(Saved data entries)
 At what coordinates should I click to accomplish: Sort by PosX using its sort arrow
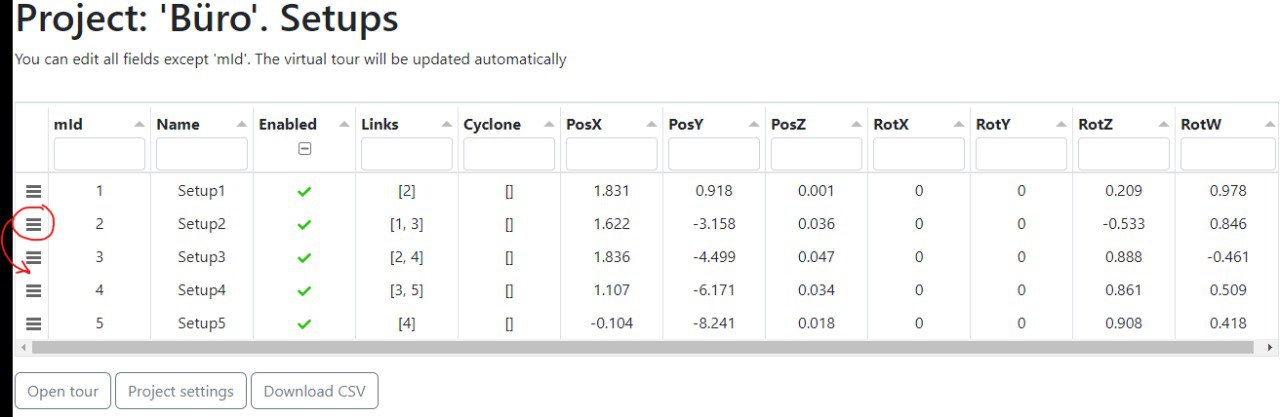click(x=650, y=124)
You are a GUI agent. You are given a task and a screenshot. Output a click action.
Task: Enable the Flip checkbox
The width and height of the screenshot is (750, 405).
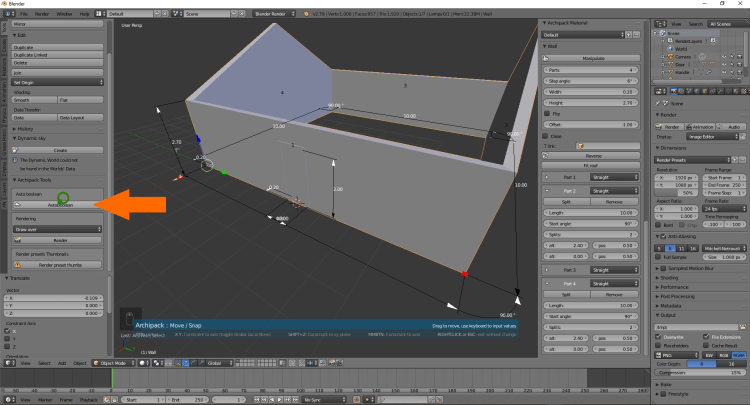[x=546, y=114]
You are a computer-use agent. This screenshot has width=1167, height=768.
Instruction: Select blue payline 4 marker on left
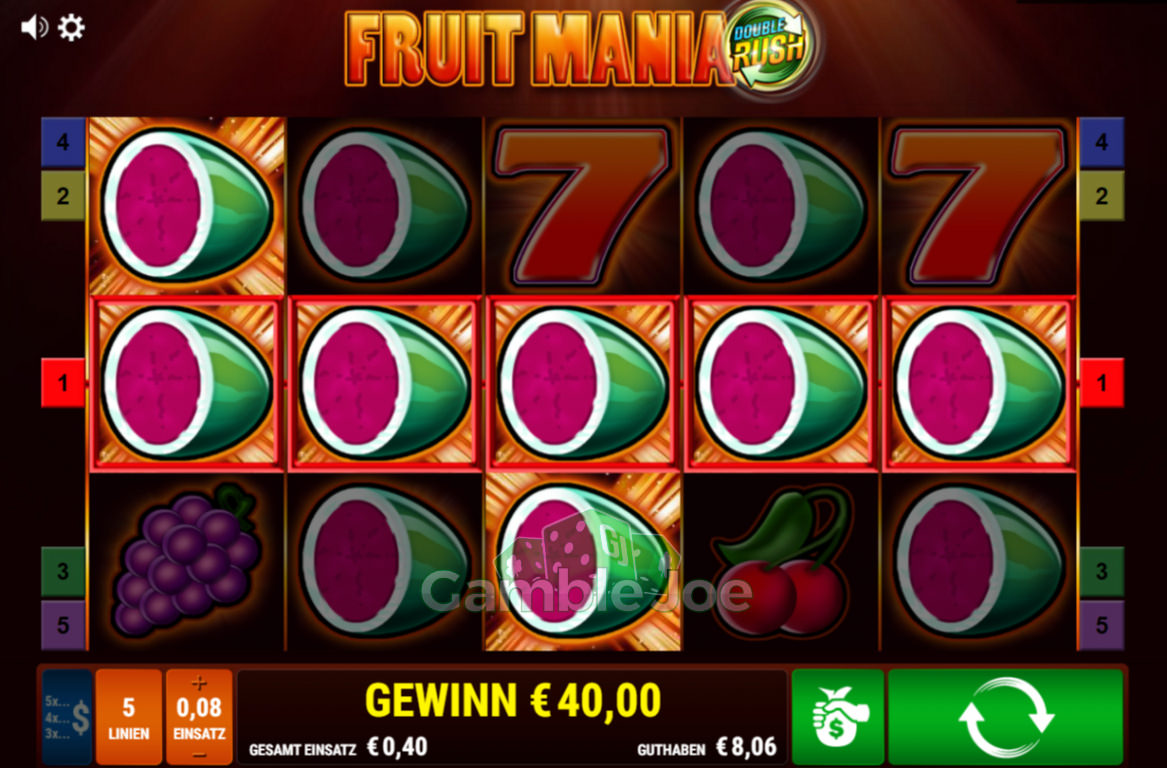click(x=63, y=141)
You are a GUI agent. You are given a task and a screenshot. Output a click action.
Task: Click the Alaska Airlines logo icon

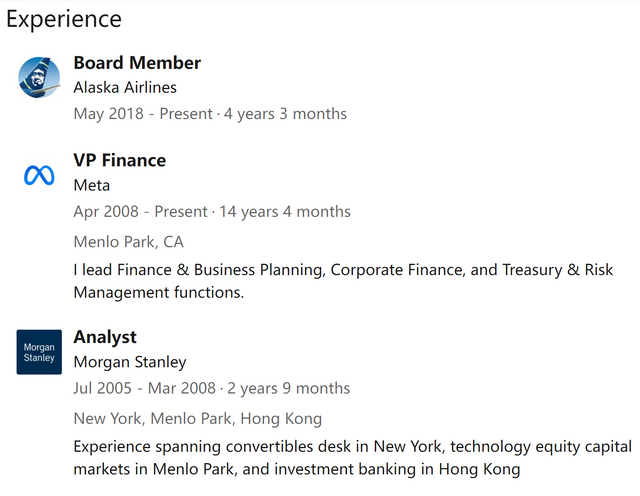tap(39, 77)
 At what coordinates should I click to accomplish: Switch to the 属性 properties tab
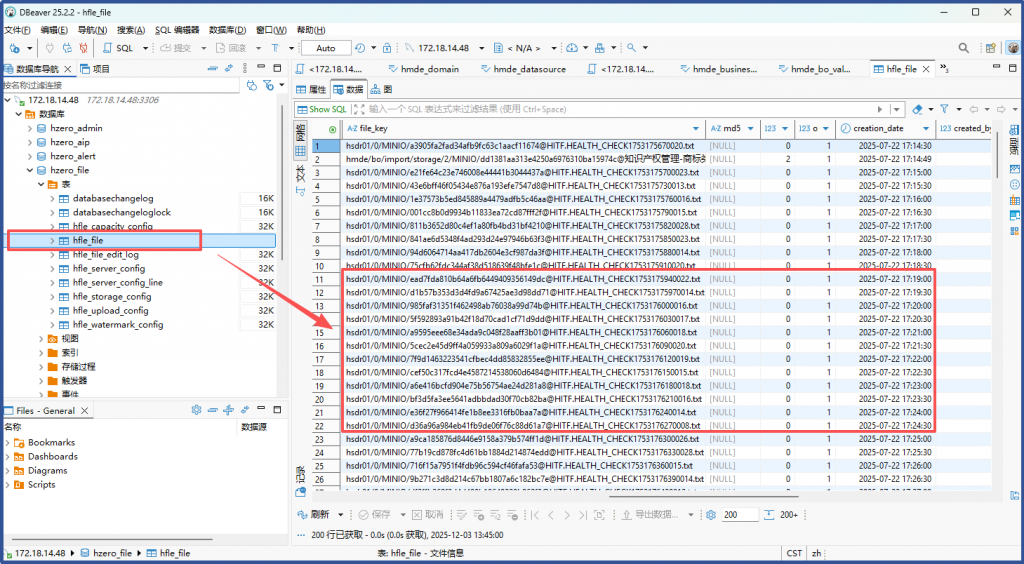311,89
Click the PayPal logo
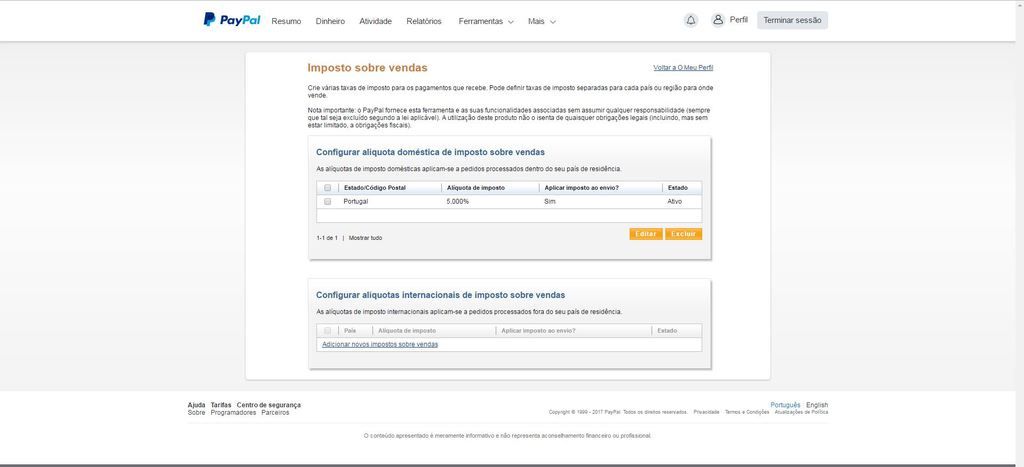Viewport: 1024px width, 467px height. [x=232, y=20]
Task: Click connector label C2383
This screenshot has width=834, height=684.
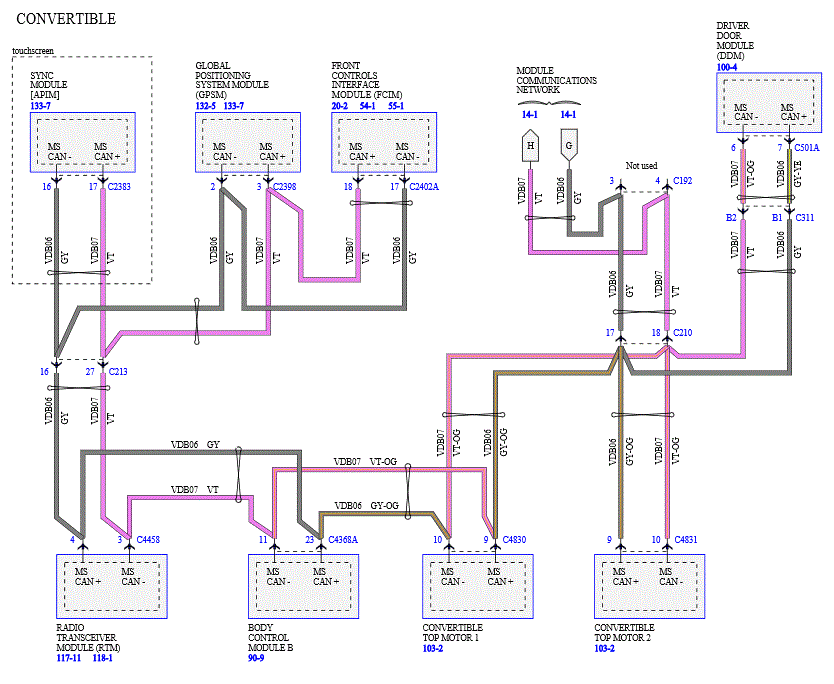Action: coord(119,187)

THE PROBLEM:
Output the entries above verbatim, leaving out images.

FINAL ANSWER:
 At what coordinates should I click to accomplish: Sort by PosX using its sort arrow
click(x=650, y=124)
You are a GUI agent. You are given a task and a screenshot. Output a click action.
Task: Enable the Flip checkbox
The width and height of the screenshot is (750, 405).
[x=546, y=114]
You are a computer-use agent. This screenshot has width=1167, height=768.
Instruction: Select blue payline 4 marker on left
click(x=63, y=141)
You are a GUI agent. You are given a task and a screenshot. Output a click action.
Task: Click the Alaska Airlines logo icon

tap(39, 77)
 At what coordinates should I click to accomplish: Switch to the 属性 properties tab
311,89
Click the PayPal logo
Viewport: 1024px width, 467px height. [x=232, y=20]
Task: Click connector label C2383
This screenshot has width=834, height=684.
Action: coord(119,187)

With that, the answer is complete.